▸ EXERCISE PASSAGE
# # #

Writing in Esquire, Ralph Gleason declared, "If the name 'Woodstock' has come to denote the flowering of one phase of the youth culture, 'Altamont' has come to mean the end of it."

7. The art of 'Sticky Fingers'

"Sticky Fingers" is not only the greatest Stones album, in this writer's humble opinion, but also the band's most monumental album packaging. For the cover, they commissioned Andy Warhol for the famous jeans shot complete with an actual zipper. In 2003, VH1 named it the greatest album cover of all time. But that's not even the most important part.

In the left corner of the back cover, the Stones introduced the tongue-and-lips logo designed by John Pasche in 1970 based on the Hindu goddess Kali. The most iconic band logo — it doesn't even require the band's name — it will still be worn on T-shirts when robots are ruling the planet.

8. 'Some Girls' and one boy: Ronnie Wood

Most bands would be delighted to put out albums as good as "Goats Head Soup," "It's Only Rock 'n' Roll" and "Black and Blue," but by the Stones' standards, those three mid-'70s albums were a mere hangover after "Exile on Main Street," leaving people to wonder if the band's best days were behind them.

# # #

▸ RECORD SET
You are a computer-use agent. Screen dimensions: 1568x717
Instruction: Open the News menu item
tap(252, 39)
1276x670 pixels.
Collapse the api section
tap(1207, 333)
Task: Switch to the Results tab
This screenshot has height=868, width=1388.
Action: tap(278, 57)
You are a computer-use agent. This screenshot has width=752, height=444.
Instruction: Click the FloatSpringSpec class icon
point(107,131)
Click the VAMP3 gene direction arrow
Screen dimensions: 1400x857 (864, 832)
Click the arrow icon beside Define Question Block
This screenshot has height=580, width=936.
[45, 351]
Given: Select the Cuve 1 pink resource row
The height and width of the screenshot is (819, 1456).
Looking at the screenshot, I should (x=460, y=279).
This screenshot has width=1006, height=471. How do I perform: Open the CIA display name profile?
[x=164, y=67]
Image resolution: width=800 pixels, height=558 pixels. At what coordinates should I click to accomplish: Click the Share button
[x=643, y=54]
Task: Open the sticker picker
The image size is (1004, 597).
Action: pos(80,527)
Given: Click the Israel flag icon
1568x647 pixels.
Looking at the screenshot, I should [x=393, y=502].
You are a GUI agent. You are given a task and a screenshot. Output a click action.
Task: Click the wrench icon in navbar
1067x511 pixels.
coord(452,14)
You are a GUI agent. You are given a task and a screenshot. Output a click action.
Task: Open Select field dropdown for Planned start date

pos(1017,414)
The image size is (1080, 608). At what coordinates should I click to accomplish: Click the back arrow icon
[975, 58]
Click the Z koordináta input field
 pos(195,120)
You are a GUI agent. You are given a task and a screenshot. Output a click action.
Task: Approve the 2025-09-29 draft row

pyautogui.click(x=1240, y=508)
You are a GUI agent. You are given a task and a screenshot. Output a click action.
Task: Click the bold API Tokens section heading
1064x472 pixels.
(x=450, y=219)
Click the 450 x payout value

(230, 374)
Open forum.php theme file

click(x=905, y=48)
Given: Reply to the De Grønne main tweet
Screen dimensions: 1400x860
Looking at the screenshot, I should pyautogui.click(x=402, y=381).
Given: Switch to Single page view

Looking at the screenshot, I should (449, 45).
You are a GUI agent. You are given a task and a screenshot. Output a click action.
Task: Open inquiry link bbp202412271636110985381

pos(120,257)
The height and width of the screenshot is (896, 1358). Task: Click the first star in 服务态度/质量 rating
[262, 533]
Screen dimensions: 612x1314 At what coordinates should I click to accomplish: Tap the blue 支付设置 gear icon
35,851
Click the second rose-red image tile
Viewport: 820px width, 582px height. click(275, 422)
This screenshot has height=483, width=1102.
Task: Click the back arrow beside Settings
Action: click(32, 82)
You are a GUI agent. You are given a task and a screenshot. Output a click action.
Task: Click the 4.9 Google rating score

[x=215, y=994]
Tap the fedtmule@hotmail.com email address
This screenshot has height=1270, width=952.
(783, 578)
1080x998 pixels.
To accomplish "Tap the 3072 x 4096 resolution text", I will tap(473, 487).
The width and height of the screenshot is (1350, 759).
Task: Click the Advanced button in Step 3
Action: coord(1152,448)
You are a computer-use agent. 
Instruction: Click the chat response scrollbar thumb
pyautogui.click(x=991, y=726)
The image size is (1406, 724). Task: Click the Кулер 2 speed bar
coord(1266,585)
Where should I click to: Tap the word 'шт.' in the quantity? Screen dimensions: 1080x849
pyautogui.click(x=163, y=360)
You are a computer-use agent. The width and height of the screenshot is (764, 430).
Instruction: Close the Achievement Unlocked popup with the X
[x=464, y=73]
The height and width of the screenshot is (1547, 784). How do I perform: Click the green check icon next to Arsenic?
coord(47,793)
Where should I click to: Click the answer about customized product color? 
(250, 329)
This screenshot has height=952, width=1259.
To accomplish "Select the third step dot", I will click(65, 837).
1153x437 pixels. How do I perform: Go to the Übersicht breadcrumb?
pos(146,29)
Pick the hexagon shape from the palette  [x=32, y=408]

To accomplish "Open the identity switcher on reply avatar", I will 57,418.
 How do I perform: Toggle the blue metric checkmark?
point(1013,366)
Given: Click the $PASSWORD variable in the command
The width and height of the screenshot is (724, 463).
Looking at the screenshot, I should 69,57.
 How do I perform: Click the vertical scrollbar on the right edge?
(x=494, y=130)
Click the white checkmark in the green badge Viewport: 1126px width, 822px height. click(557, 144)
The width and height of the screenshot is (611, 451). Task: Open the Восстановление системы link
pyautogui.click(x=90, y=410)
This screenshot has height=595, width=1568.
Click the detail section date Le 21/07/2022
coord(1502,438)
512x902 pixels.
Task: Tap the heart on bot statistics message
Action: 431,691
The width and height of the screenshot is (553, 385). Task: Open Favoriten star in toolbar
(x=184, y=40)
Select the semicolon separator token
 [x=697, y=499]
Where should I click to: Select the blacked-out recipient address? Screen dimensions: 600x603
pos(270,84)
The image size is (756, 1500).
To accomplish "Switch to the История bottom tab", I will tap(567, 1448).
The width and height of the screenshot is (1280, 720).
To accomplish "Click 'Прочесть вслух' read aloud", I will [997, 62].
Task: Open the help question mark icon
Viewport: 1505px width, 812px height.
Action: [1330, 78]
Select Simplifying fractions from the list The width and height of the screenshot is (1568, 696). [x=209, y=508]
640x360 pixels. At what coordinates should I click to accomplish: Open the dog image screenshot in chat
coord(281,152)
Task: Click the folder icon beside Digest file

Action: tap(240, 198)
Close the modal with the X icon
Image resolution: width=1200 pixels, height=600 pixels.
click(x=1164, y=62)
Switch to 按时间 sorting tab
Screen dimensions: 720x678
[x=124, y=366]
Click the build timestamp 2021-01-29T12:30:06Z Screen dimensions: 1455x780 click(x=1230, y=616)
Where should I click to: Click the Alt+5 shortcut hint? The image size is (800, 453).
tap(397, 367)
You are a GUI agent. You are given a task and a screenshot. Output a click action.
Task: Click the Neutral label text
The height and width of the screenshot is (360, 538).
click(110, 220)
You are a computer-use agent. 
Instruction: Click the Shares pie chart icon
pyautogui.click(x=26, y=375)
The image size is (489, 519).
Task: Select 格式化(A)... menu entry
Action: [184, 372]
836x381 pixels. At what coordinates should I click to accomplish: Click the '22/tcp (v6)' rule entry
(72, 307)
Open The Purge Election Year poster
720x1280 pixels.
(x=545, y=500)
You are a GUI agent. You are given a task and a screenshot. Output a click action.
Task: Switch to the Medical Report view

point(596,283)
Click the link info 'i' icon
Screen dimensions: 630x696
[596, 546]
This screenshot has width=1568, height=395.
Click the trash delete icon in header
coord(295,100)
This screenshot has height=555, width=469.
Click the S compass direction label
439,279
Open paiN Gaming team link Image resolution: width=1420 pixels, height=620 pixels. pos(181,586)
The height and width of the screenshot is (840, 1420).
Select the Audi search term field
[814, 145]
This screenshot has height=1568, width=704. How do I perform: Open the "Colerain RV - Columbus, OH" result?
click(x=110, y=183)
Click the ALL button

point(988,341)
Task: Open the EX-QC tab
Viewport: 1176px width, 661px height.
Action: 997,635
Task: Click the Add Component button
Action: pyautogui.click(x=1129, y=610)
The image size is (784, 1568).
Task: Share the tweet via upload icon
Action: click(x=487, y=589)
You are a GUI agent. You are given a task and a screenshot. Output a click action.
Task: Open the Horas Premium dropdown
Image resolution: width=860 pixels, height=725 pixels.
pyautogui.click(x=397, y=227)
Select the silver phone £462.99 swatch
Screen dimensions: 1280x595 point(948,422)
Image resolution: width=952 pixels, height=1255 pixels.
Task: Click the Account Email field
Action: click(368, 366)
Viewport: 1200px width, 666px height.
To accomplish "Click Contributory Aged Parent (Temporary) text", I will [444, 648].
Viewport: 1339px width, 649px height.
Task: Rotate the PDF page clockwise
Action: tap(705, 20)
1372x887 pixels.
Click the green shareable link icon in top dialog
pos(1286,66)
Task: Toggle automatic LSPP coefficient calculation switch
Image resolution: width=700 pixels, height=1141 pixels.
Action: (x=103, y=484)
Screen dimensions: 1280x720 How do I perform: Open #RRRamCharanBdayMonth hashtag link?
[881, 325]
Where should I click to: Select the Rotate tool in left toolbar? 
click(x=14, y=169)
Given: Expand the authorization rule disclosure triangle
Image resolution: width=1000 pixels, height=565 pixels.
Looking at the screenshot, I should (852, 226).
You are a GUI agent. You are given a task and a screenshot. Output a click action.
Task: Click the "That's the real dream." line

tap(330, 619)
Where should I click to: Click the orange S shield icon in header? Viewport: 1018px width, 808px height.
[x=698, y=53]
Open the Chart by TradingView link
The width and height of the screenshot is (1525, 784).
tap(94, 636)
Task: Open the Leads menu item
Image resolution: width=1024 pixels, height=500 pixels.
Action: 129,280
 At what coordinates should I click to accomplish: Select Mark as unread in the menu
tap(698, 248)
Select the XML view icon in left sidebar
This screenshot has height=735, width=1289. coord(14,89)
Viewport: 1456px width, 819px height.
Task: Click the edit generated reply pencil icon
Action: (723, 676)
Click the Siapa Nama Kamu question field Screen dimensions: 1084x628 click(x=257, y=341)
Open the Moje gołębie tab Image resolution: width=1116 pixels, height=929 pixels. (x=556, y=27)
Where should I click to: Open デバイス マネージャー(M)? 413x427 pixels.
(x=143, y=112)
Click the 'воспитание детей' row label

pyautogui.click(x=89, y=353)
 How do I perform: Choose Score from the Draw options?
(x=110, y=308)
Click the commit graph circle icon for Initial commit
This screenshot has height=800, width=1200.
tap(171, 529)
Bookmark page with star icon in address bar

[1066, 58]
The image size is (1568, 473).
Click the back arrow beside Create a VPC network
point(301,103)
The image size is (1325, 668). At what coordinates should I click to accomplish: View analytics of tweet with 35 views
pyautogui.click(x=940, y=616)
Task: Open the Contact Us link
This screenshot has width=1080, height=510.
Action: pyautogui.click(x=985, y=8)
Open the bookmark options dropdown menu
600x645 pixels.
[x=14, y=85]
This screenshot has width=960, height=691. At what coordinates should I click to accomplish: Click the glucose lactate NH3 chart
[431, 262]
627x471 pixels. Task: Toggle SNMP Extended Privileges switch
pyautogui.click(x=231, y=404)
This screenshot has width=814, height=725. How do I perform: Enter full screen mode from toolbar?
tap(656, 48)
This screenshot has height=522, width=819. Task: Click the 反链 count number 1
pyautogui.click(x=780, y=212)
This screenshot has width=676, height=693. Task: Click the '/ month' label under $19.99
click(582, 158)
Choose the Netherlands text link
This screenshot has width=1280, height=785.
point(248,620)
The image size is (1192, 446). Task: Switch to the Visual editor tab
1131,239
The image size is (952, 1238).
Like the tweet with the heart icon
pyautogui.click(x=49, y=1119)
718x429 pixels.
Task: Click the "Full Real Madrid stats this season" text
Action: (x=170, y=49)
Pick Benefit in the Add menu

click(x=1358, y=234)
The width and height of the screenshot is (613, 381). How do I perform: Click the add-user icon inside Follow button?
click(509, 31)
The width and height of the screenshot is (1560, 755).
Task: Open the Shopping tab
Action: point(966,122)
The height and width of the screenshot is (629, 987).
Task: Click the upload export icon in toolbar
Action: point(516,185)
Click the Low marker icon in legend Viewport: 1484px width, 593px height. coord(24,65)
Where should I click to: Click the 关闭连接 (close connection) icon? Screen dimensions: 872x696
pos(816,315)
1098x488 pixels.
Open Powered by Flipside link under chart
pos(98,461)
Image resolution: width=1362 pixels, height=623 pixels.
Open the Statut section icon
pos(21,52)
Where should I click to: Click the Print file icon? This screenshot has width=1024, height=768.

# # #

▸ DIRECTIONS
**1.** Reproduce everything in the Rolling Stones passage from "In the left" down to "were behind them.".
**2.** Please answer these questions from the Rolling Stones passage:
(a) In which magazine did Ralph Gleason write about Woodstock and Altamont?
(b) What did VH1 name the "Sticky Fingers" cover in 2003?
(c) Who designed the tongue-and-lips logo, and in what year?
**3.** Resume the Rolling Stones passage from its final sentence and carry it forward.

▸ SOLVED PROBLEMS
**1.**
In the left corner of the back cover, the Stones introduced the tongue-and-lips logo designed by John Pasche in 1970 based on the Hindu goddess Kali. The most iconic band logo — it doesn't even require the band's name — it will still be worn on T-shirts when robots are ruling the planet.

8. 'Some Girls' and one boy: Ronnie Wood

Most bands would be delighted to put out albums as good as "Goats Head Soup," "It's Only Rock 'n' Roll" and "Black and Blue," but by the Stones' standards, those three mid-'70s albums were a mere hangover after "Exile on Main Street," leaving people to wonder if the band's best days were behind them.

**2.**
(a) Esquire
(b) The greatest album cover of all time
(c) John Pasche, in 1970

**3.**
Actually, they were, but the Stones did become relevant and "respectable" again with 1978's "Some Girls," the first to fully feature Ronnie Wood, The Faces guitarist who had signed on for the 1975 tour. The Stones pumped out a disco club hit with "Miss You," took a stab at punk with "Shattered," made waves with the offensive title track and created an enduring ballad with "Beast of Burden." Sixteen albums in, the Stones had a U.S. chart-topper and the best-selling U.S. album of their career.

To this day, you'll hear people say, "They haven't made a great album since 'Some Girls.'"

9. Reinventing the (Steel) Wheels

Despite beginning the decade with "Start Me Up," the Stones practically ground to a halt in the '80s. After the success with 1981's "Tattoo You," the band phoned it in on "Undercover," an album that Jagger chose not to tour behind. Instead, he ventured into a solo career with two albums that may have ended the Stones had they been as good as Rolling Stone magazine said they were. To the horror of the fans, The Glimmer Twins were in divorce mode. Richards even released his own solo album in 1988.

Seeing the mess they'd made, in 1989, the year of their Rock & Roll Hall of Fame induction, the Stones assembled in the spring to record the largely forgettable "Steel Wheels" album. It was merely merch for the biggest, most extravagant stadium tour to date, with giant inflatables and the band's first time using backup vocalists. It was the first Stones tour in seven years (their longest absence).

Two of the favorite media narratives at the time: Was Jagger, then a mere 46, too old to be prancing about the stage and — dun-dun-dun! — "Will this be the last time?" The former was a definitive no, and the latter only applied to bassist Bill Wyman, who retired from the band after the tour. A "Simpsons" gag in 1995 predicted a 2010 Steel Wheelchair Tour. They've now exceeded that by 11 years!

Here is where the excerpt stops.